__WHAT TO PRODUCE__
From the line that contains "Instruction: Click the five-star rating icons" to the last line of the data below, transcribe every line exactly. Do not include the pictures.

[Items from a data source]
────────────────────────────────────────
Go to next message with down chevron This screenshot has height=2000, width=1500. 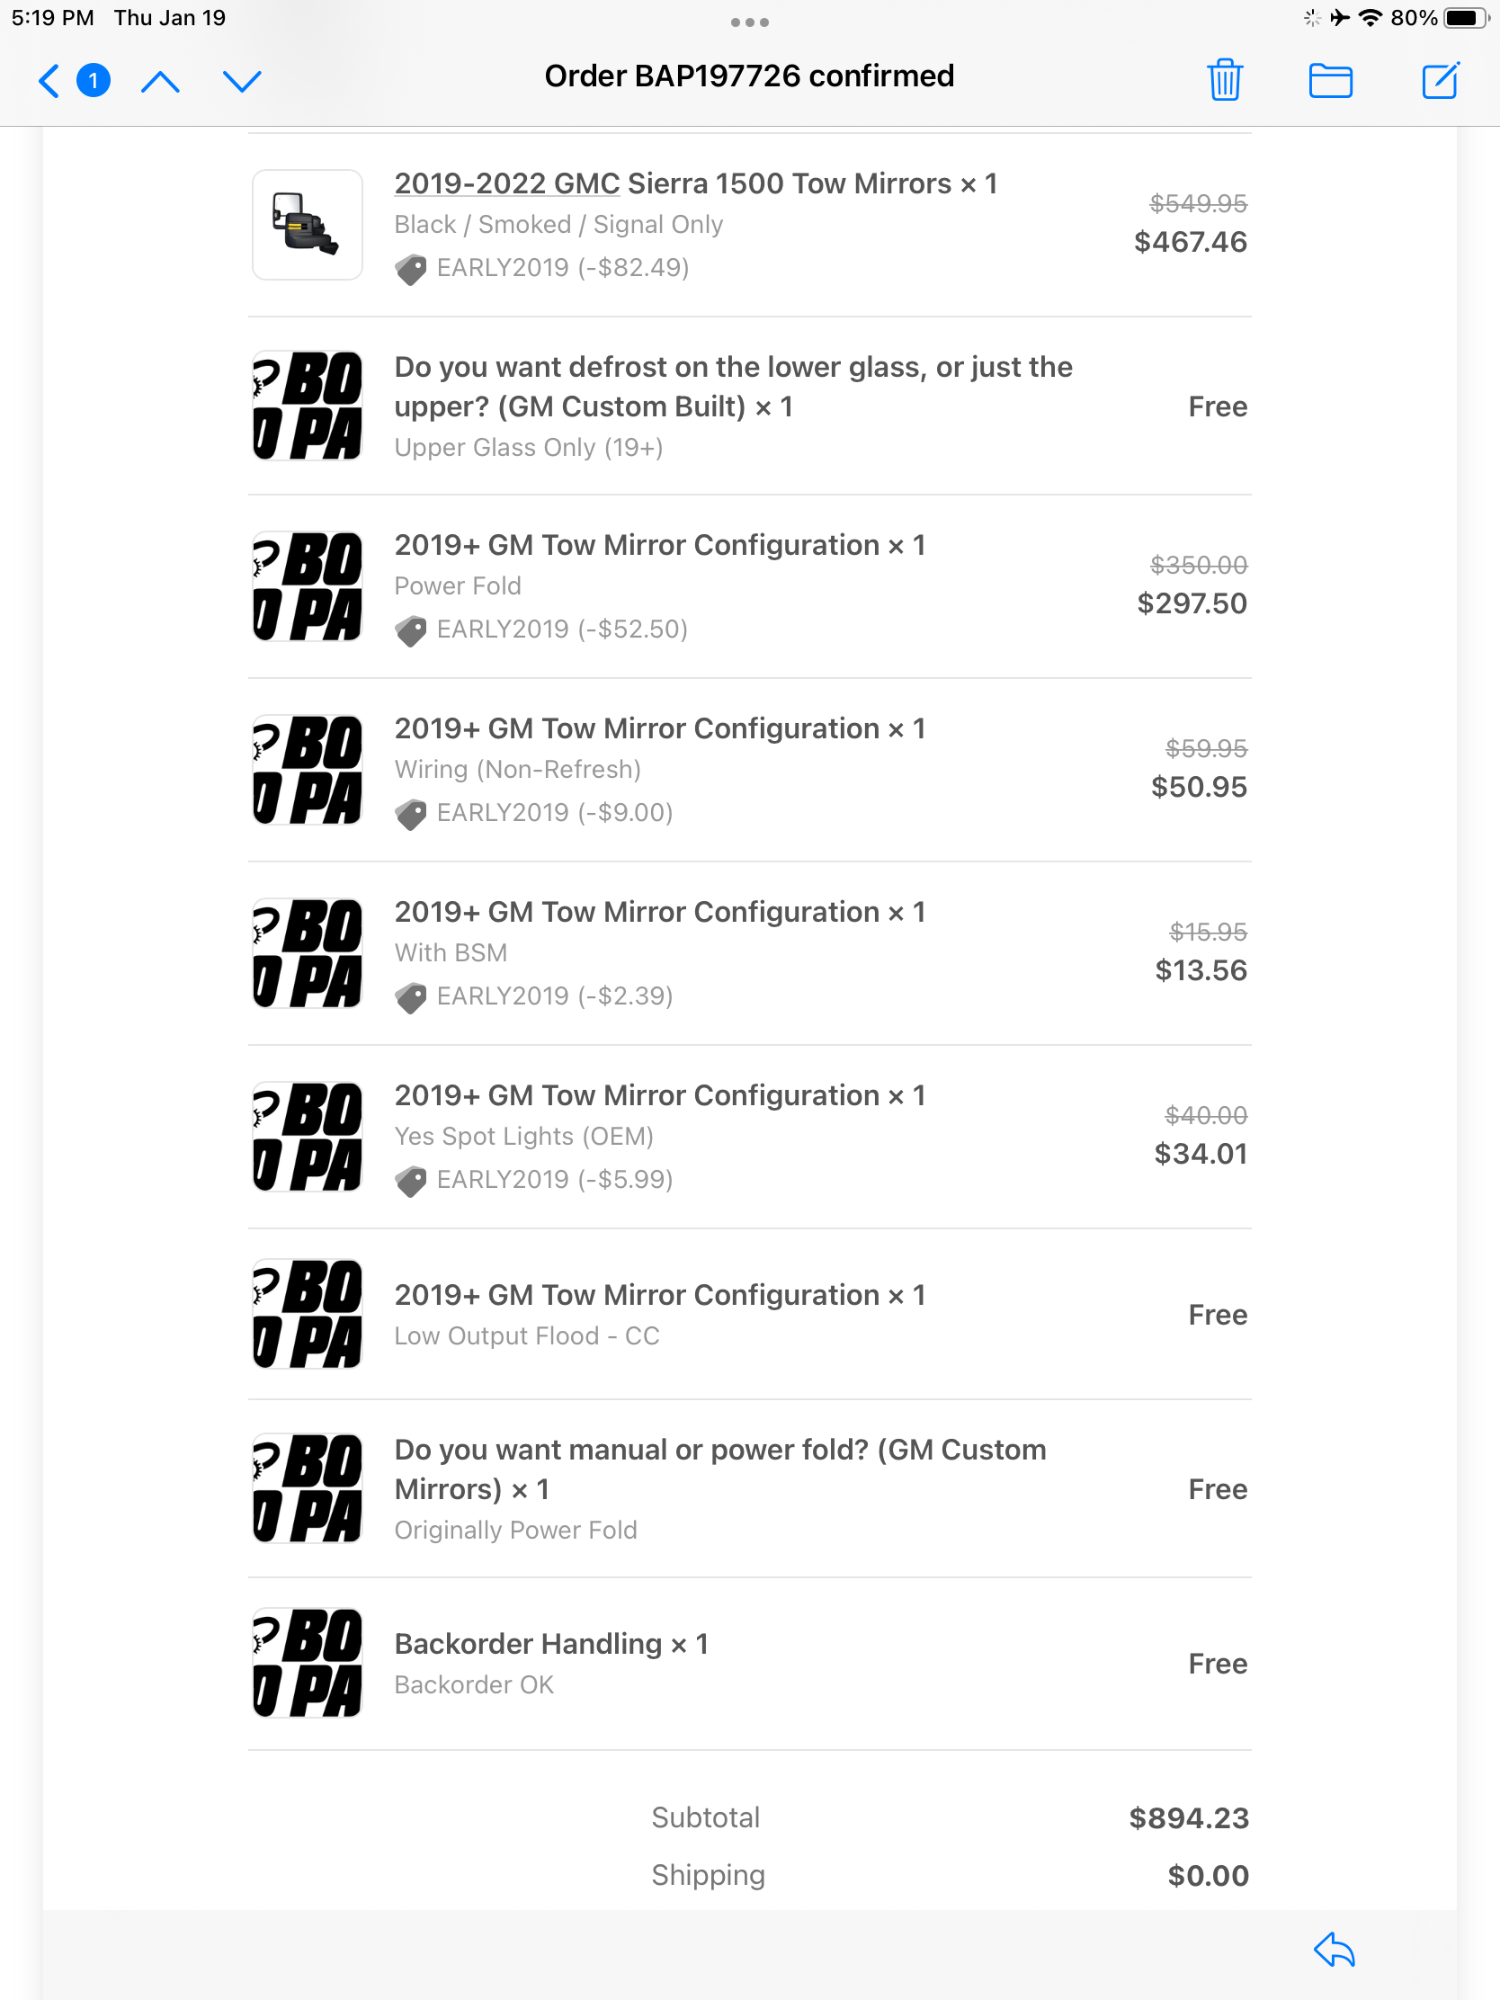point(242,81)
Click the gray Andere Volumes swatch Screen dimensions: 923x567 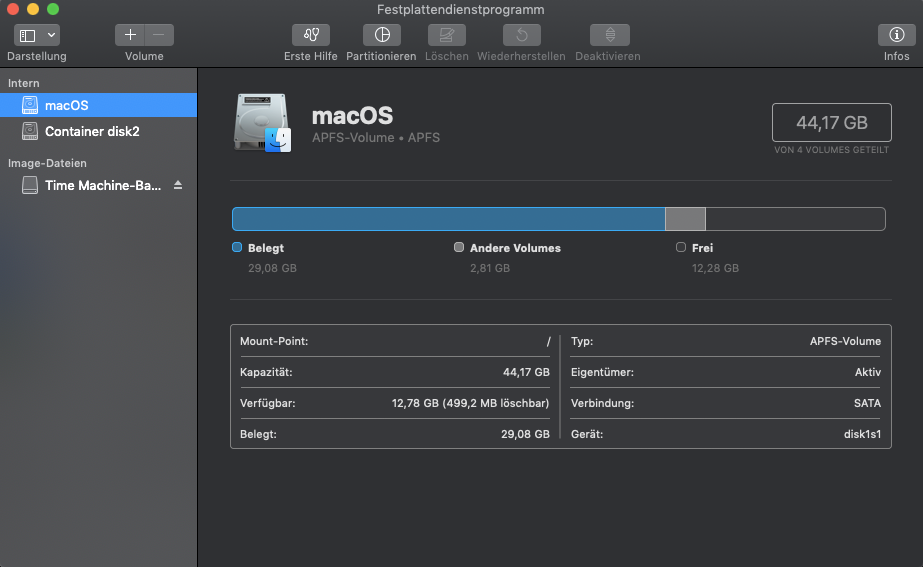point(459,247)
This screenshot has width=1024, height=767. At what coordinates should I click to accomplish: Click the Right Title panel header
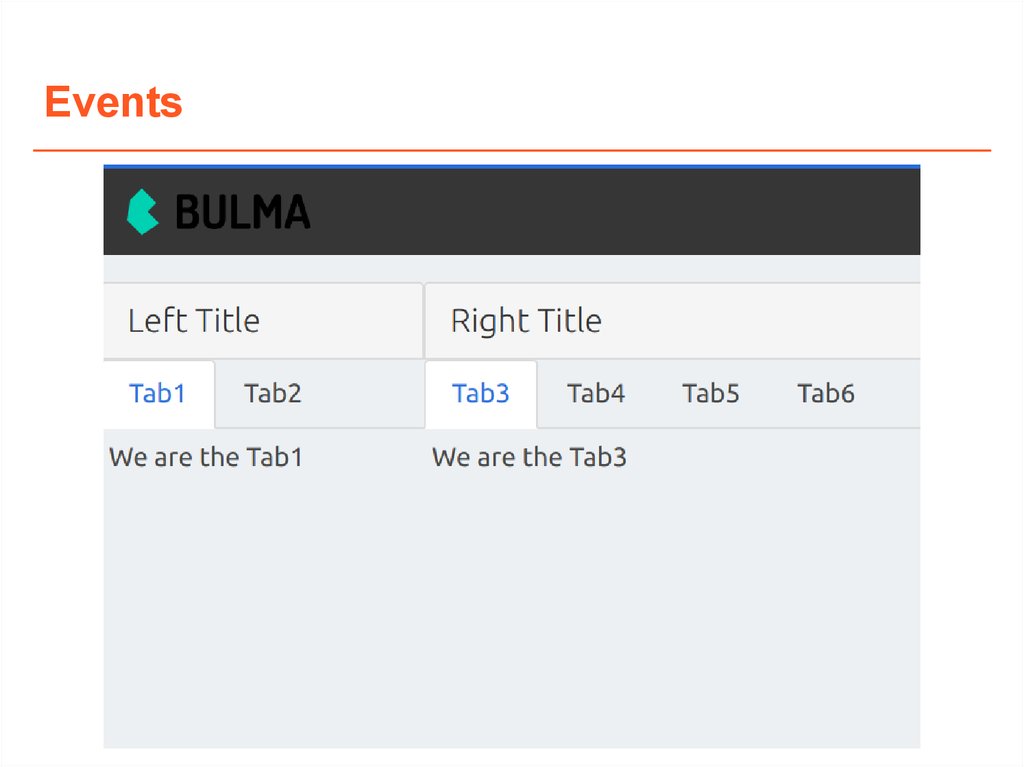(x=526, y=321)
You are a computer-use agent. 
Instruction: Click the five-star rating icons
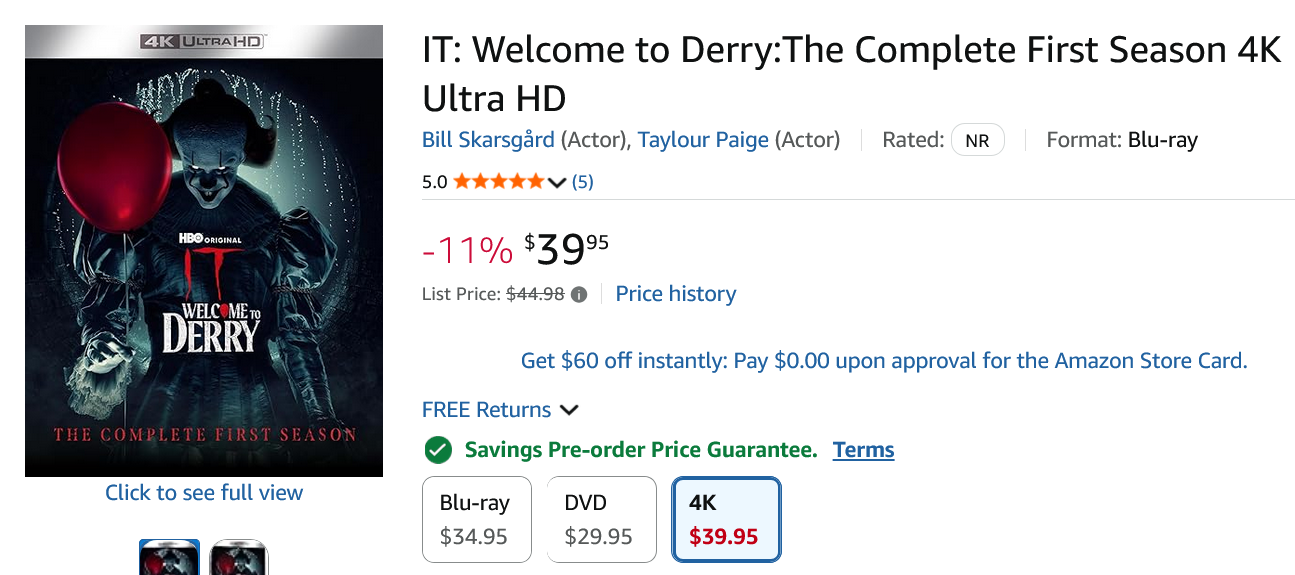coord(498,182)
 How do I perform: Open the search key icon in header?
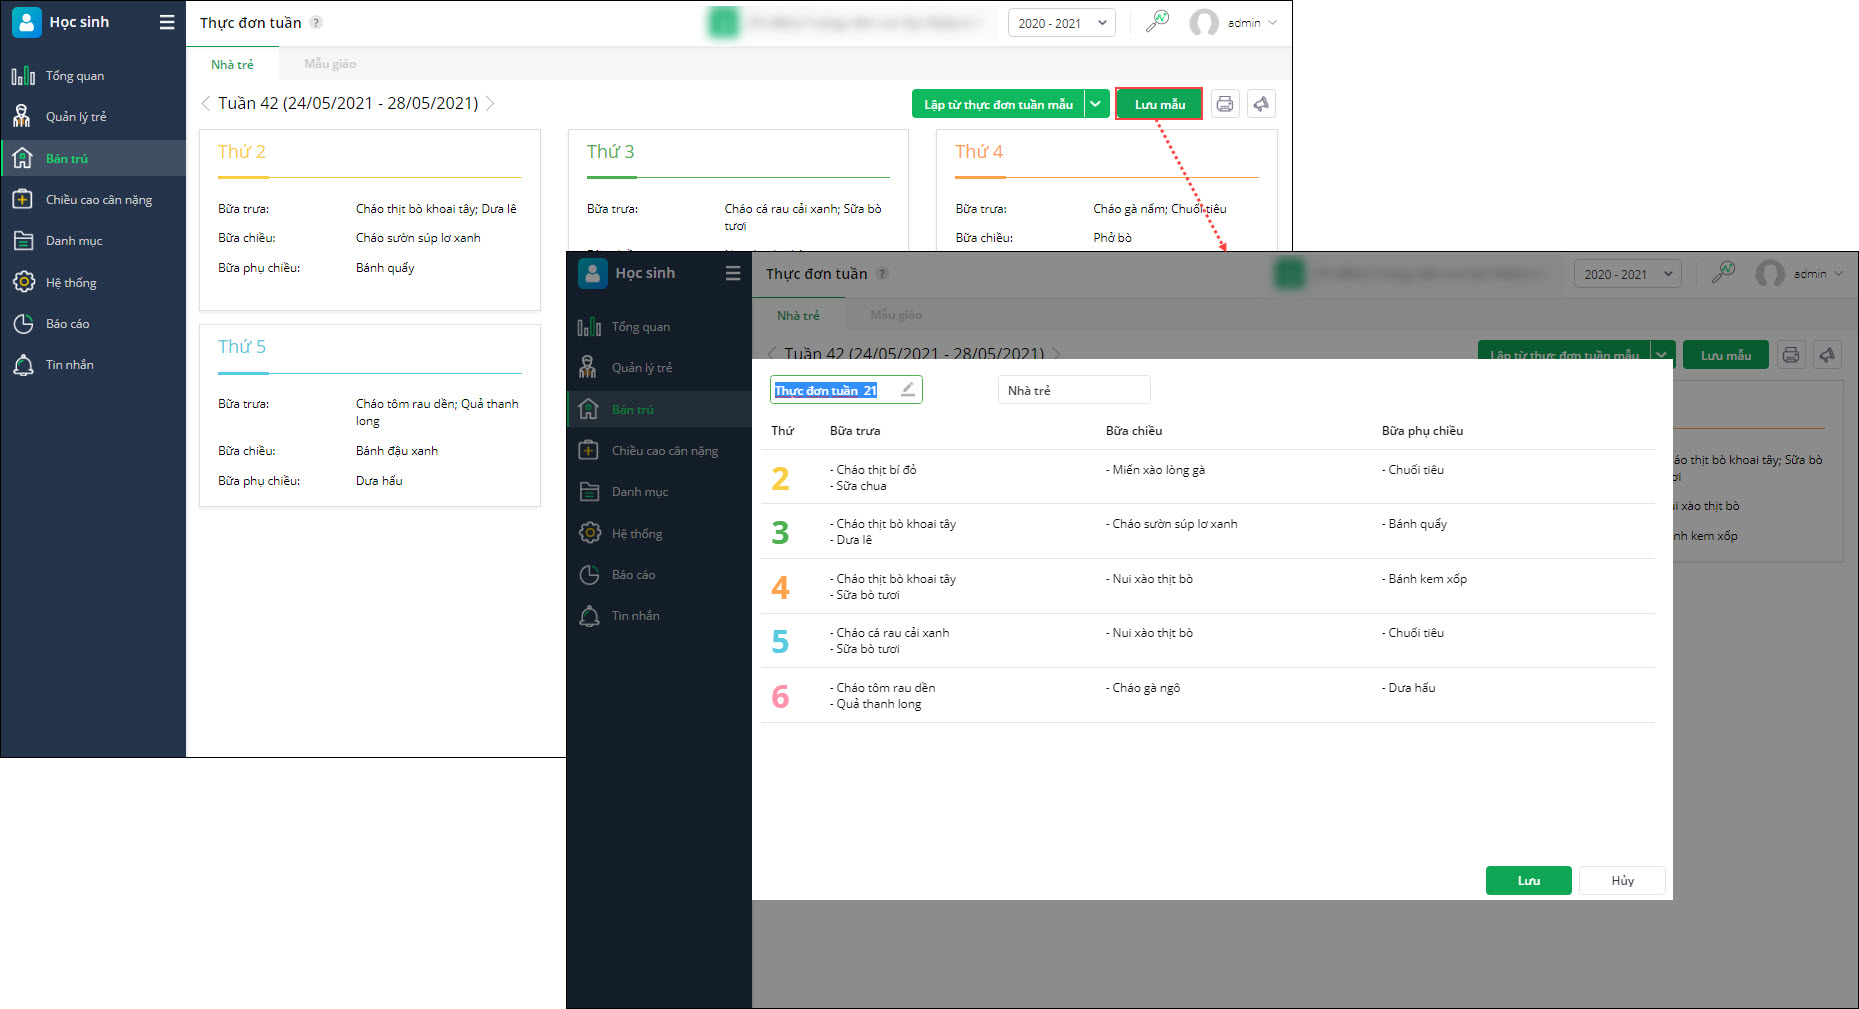pos(1157,22)
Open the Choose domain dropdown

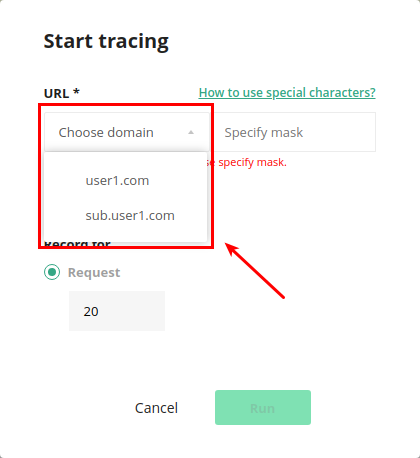[x=127, y=132]
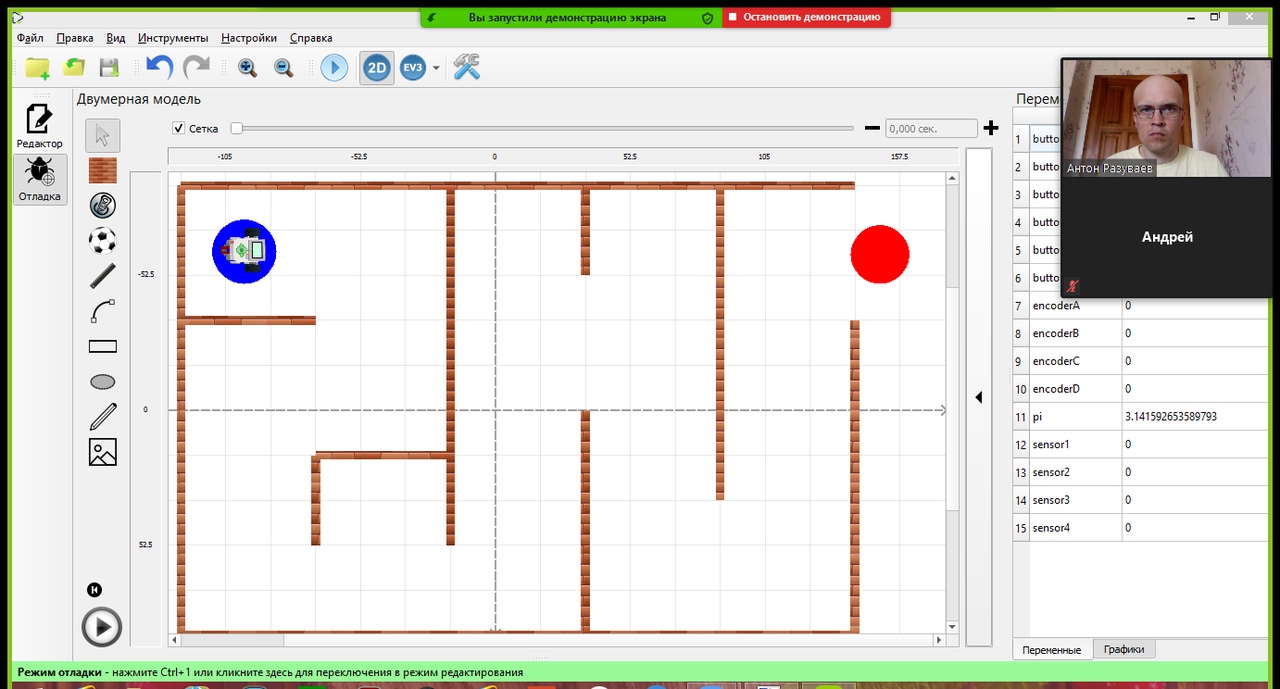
────────────────────────────────────────
__WRITTEN SOLUTION__
Instruction: Click the five-star rating icons
coord(498,182)
 How do I perform: Open the search key icon in header?
pos(1157,22)
Open the Choose domain dropdown

[x=127, y=132]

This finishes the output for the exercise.